AIM OF THE TASK :: Each line of the material below is to be written out exactly. Leave out any picture.
*** INFORMATION SUPPLIED Section Begins ***
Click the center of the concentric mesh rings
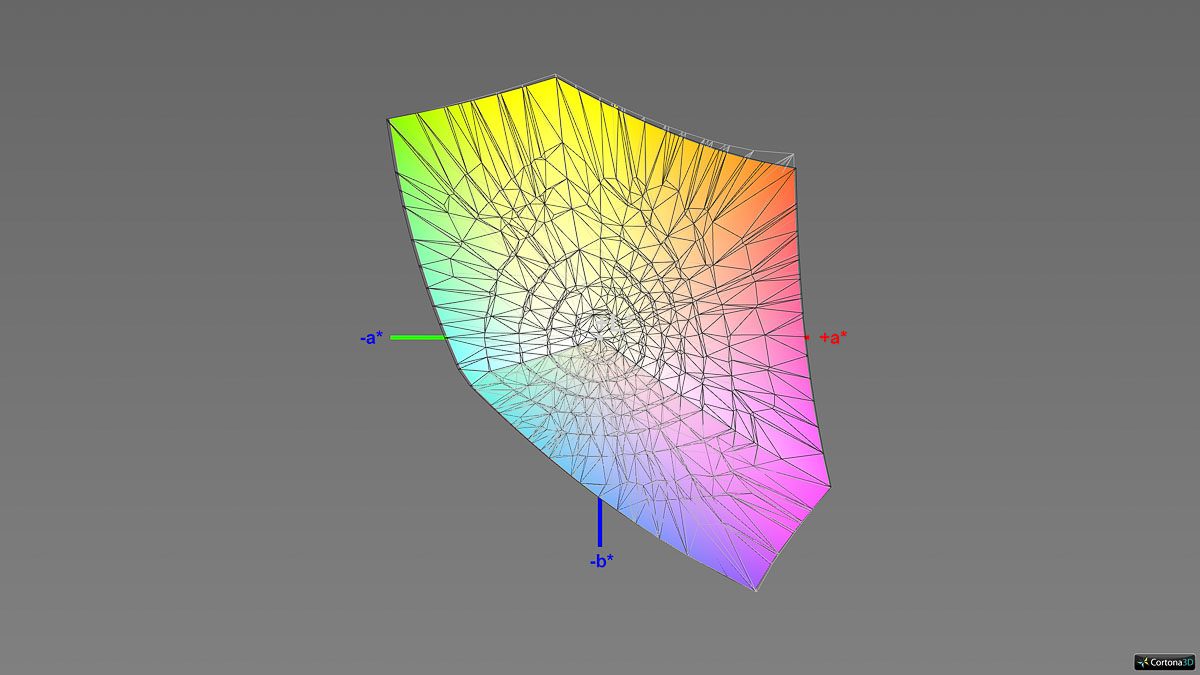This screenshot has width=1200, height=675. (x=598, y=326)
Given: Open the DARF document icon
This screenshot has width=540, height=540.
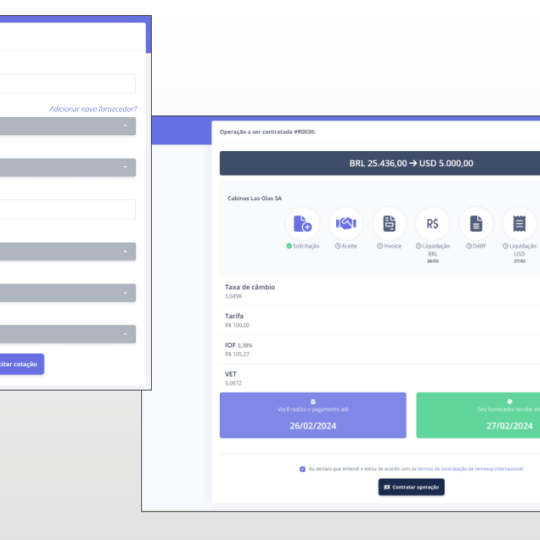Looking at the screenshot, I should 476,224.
*** INFORMATION SUPPLIED Section Ends ***
RESULT FOR THIS EXERCISE ::
Click the center of the concentric mesh rings
This screenshot has width=1200, height=675. (x=598, y=326)
Given: Open the DARF document icon
This screenshot has width=540, height=540.
Looking at the screenshot, I should 476,224.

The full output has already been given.